Sin dalla fondazione dell’Università della Terza Età della sede Nizza–Canelli, nel lontano 1983, i soci fondatori, sotto l’egida della diffusione della cultura, coltivarono l’idea di mantenere uniti i due centri della valle Belbo, anche se, a detta di molti, venivano considerati nemici dichiarati.

Quello spirito che ha animato i soci fondatori, molti dei quali però già sono passati a miglior vita, nel tempo è rimasto immutato e continua a tenere unite le due realtà.
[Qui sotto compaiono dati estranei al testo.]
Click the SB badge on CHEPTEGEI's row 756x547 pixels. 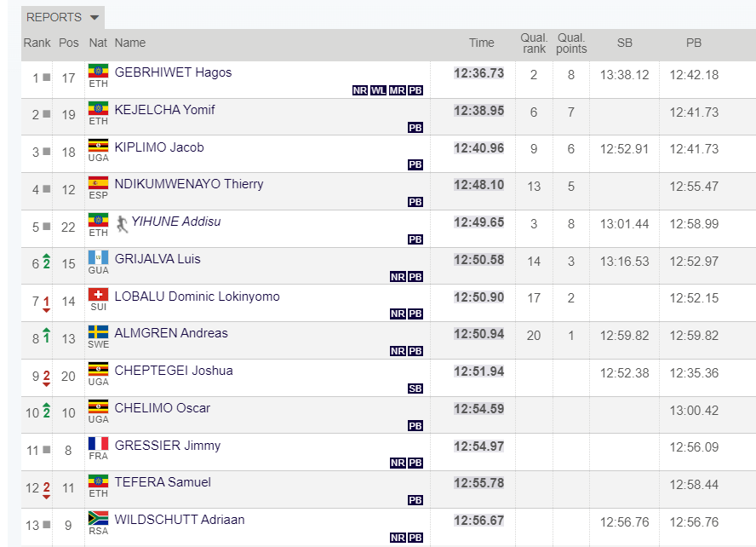click(415, 389)
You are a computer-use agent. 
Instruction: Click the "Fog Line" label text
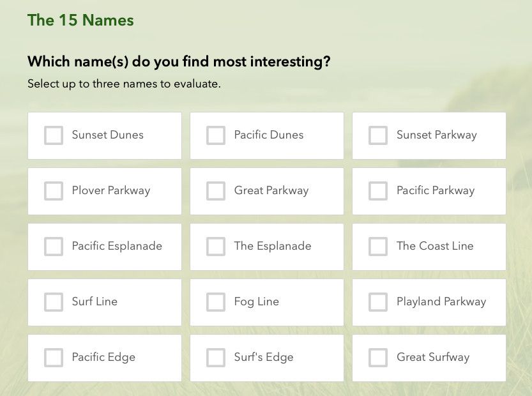[256, 301]
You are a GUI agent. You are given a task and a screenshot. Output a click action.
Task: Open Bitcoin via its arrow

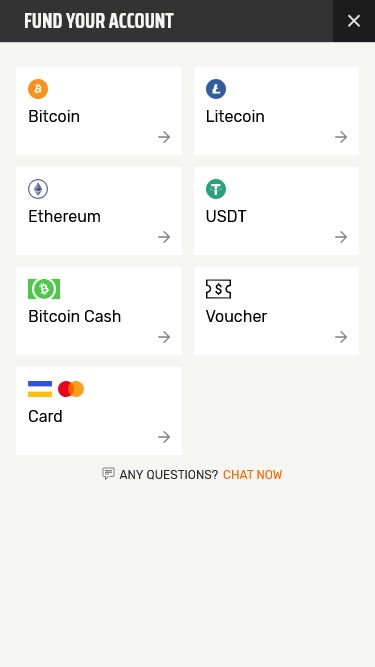coord(164,137)
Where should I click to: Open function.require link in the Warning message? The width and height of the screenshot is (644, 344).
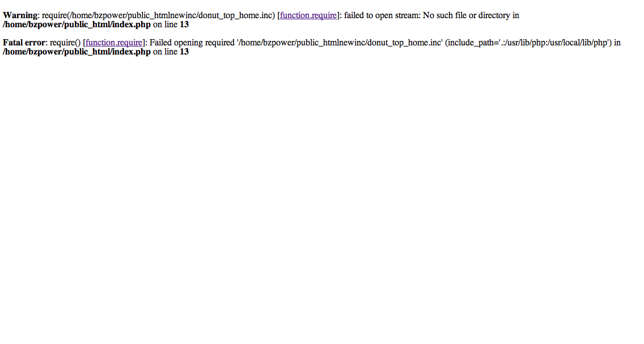[x=308, y=16]
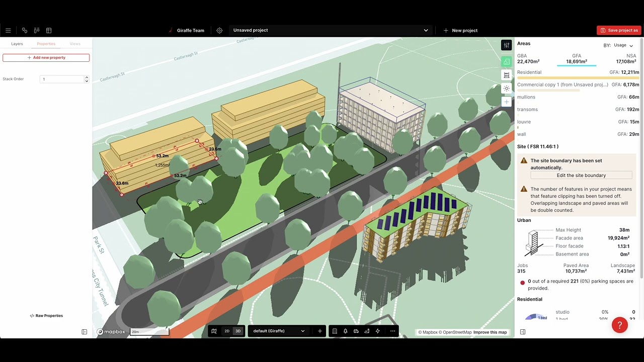Switch to the Layers tab
This screenshot has height=362, width=644.
[x=17, y=44]
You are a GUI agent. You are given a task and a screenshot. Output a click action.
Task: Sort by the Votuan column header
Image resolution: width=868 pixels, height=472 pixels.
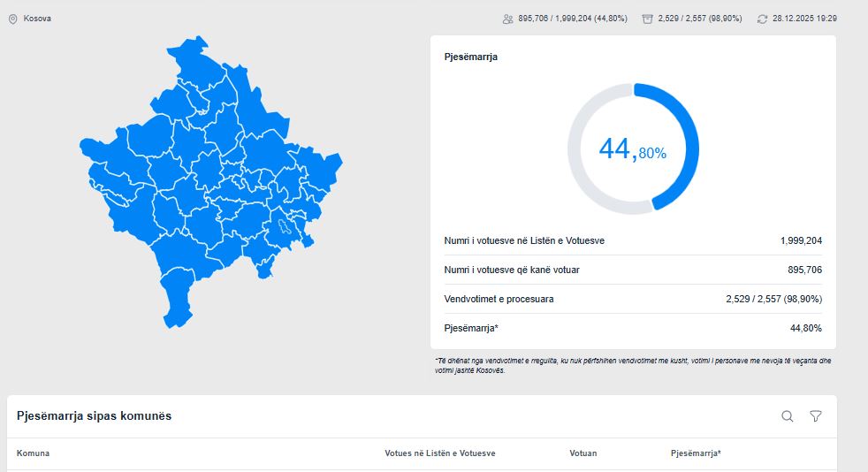582,453
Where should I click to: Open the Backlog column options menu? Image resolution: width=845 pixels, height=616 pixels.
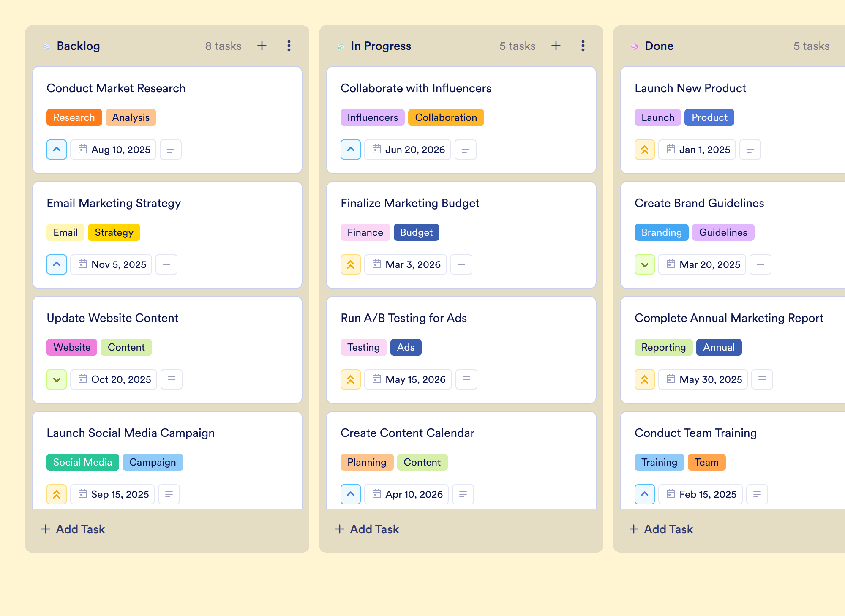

Anzi, nel frattempo, molti altri paesi si sono uniti ed ora l’associazione è presente non solo a Canelli e a Nizza Monferrato, come ai primi tempi, ma si è estesa anche a Calamandrana, a Incisa Scapaccino, a Santo Stefano Belbo, a Montegrosso e a Cerro Tanaro, superando così non solo i confini comunali, ma anche quelli provinciali.

Un’occasione propizia per riaffermare questo intendimento dei fondatori si è verificata in occasione della riunione del consiglio direttivo della settimana scorsa, durante il quale, all’ordine del giorno, figurava la proposta di partecipare, con un contributo, alla realizzazione del Parco Scarrone, che avrà luogo nel prossimo mese di aprile sul terreno della cassa di espansione situata lungo il Belbo, tra Canelli e Santo Stefano Belbo.

L’iniziativa è propria dell’associazione Valle Belbo Pulita, fondata nel 2008 da Gian Carlo Scarrone, indefesso animatore del gruppo di volontari che in tutti questi anni hanno lottato per la difesa della qualità delle acque della valle del Belbo, che negli anni passati erano oggetto di pesanti inquinamenti.

L’Unitré ha deliberato di dare un contributo economico per la realizzazione del parco e di partecipare coi suoi soci alla prossima inaugurazione del medesimo, un centro di rinaturalizzazione dell’area, prossimo a diventare un bel patrimonio naturalistico a vantaggio dell’intera valle.

La delibera è stata inoltre un’occasione per onorare la memoria di Gian Carlo Scarrone, iscritto da diversi anni nell’albo onorario dei docenti Unitré per le sue numerose lezioni di educazione ambientale tenute con tanta perizia e passione in tutte le sedi Unitré.